Debate-y goodness

No liveblog this time, I’m just going to let it sink in and then comment on it afterwards.

Maverick, my ass

The truest mark of desperation is when your people are defending your actions with tortured logic and bend-over-backwards rationalization. At this point they can’t say that McCain’s running a clean campaign, so we’ve got people saying that the reason he’s grumpy is

A close McCain friend said the reason is clear: McCain is miserable about having to run a campaign that’s antithetical to his persona.

“He is basically having to be somebody that he isn’t,” said the friend, who remains strongly supportive. “He is just not a guy that goes on the attack in public. For him to be on the attack constantly, attacking Obama’s character … McCain is uncomfortable with that, and it’s made him grumpy.”

Isn’t this guy the one who supposedly throws politics out the window whenever it clashes with his conscience? Isn’t John McCain supposed to be a man who will never compromise on his beliefs or “sell out,” as it were, just to score political points?

Yet here we are, watching his sleazy campaign defended because he’s “forced” into it, and apparently he’s incapable of doing something crazy like standing up for himself.

Or maybe that’s just how much of a maverick he is. He’s so maverick-y that he even goes against himself.

Then and Now

John McCain, 06-30-2008: “I don’t question Obama’s patriotism, but I do question his judgment.”

Sarah Palin, 10-05-2008: “”Our opponent though, is someone who sees America, it seems, as being so imperfect that he’s palling around with terrorists who would target their own country.”

Honorable campaigns are for losers anyway. Er, wait.

Hey, we can link McCain to Iran-Contra, too

Since we’re in the business ot seeing what unsavory characters we can link each politician to, we might as well add this one to the list. The AP is putting up a connection between McCain and… Iran-Contra. Wuh-oh.

In the 1980s, McCain served on the advisory board to the U.S. chapter of an international group linked to ultra-right-wing death squads in Central America.

The U.S. Council for World Freedom aided rebels trying to overthrow the leftist government of Nicaragua. That landed the group in the middle of the Iran-Contra affair and in legal trouble with the Internal Revenue Service, which revoked the charitable organization’s tax exemption.

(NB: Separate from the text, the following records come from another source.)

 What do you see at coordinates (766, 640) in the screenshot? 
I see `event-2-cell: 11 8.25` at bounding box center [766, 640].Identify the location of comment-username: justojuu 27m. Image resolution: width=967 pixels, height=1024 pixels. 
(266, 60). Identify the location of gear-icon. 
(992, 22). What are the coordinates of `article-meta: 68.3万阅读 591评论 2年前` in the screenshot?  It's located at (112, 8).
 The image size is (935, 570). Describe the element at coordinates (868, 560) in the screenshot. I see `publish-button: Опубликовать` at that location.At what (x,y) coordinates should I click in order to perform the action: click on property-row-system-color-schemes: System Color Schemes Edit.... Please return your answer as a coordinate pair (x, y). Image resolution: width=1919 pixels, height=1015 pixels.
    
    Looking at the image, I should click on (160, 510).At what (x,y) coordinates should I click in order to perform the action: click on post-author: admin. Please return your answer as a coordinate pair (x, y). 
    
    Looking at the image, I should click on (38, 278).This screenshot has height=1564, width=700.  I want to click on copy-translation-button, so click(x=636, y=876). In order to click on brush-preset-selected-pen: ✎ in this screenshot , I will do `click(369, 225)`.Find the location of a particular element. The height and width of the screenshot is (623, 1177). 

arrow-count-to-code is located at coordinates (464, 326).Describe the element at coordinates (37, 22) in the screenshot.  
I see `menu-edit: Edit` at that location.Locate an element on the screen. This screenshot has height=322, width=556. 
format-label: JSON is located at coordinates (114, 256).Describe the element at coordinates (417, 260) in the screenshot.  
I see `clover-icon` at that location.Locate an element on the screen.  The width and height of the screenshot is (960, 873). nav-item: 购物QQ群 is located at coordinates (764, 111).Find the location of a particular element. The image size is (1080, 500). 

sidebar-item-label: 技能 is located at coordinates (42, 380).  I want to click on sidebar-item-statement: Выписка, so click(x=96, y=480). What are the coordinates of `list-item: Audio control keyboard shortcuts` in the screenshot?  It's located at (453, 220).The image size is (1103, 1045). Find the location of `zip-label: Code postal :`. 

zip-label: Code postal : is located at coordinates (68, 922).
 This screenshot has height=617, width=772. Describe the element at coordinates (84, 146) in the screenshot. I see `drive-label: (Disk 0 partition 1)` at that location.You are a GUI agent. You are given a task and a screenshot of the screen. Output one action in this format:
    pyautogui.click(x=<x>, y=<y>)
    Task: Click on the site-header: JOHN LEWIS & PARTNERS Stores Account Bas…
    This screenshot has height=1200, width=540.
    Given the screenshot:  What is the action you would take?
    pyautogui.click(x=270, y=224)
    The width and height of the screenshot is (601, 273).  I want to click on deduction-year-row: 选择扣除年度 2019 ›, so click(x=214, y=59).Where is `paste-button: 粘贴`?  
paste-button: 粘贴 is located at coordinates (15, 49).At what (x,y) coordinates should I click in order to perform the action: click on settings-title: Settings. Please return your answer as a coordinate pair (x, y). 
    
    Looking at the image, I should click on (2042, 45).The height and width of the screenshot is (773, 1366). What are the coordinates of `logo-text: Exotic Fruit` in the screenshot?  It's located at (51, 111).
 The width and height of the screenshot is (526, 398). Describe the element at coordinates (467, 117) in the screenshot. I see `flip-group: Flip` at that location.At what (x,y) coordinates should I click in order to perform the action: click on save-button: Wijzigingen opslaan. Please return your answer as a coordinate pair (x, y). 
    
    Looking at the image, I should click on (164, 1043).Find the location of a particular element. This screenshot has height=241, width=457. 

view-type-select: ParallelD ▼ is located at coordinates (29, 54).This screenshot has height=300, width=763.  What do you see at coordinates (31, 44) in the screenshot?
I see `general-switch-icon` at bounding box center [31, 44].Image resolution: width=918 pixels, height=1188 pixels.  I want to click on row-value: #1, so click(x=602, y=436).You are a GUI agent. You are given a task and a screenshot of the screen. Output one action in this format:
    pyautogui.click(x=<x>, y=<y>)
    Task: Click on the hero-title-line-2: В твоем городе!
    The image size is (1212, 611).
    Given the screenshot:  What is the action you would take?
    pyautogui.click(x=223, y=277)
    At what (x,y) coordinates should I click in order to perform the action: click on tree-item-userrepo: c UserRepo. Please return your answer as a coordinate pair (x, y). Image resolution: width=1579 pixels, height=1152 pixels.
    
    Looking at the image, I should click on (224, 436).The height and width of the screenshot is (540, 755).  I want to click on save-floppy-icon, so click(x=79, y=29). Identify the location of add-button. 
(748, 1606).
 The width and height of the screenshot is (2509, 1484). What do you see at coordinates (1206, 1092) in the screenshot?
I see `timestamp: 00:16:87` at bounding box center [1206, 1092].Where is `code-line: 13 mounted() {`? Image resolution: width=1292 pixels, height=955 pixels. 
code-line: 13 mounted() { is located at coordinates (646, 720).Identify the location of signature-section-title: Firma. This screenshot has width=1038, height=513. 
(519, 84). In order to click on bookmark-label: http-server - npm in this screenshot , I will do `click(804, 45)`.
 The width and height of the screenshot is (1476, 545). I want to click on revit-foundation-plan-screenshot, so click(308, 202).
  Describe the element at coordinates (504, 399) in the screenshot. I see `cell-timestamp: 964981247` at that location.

Let me clarify that I do not believe John McCain is part of the machine of Iran-Contra, I don’t think he’s a flaming racist or an anti-Semite, nor do I think he’s connected to Nazis or other radical groups. My sole point in this is that if we’re going to call Obama’s weak tie to Ayers or Rezko a “legitimate issue”, then we’re going to have to call all these legitimate as well.

Palin threw McCain into a dangerous game, one that it seems as though McCain himself was avoiding.

Looking back. It’s a good thing.

I’ll tell you, I’m really losing my patience for this “let’s stop looking at the past” crap. I don’t care who does it, it’s a stupid phrase that means one thing: if you look at the past, you’ll figure out something I don’t want you to. It’s sort of like when someone says “I don’t want to play the blame game” or “people on both sides are guilty” in that it’s a weak attempt to distract.

McCain and Palin are throwing that one around like crazy, with lots of wonderful instances of it during both debates. Global warming and the Iraq War seem to be the most popular topics that we’re not supposed to look backward on, instead focusing solely on the future.

There’s a problem with their “logic”: looking at the past is always, always, always a good thing.

Let me set up a hypothetical for you. You come home and find your house has been broken into. You call the police to investigate. It turns out the local police has two officers who have a history of scamming people by staging break-ins and then steal more when the victim calls the police over. Don’t you think it’s a good idea to know the history of the people you want to help your current situation?

McCain is saying you don’t need to know that.

Here’s another. You feel sick, so you go to the doctor. It turns out you have incredibly high cholesterol. The doctor doesn’t ask anything about your medical history, and so he tries various solutions such as Lipitor and suggesting more exercise. It doesn’t get better and so you have surgery to clean out your arteries. At no point do you bring up that every day you eat a dozen egg yolks before bed because you heard it’ll keep you in shape. Wouldn’t it have been a good idea for the doctor to know that?

Palin is saying that’s not important.

This “don’t look at the past” thing is bogus anyway. They want us to praise McCain’s POW history, to look at a few unpopular things he did in the Senate, to high five Palin over doing something-or-other as mayor, to talk about William Ayers’ time as a radical and what school Obama went to as a child. They love the past when it’s good for them, they just want us to ignore it when it means figuring out that these two people aren’t to be trusted to solve these problems.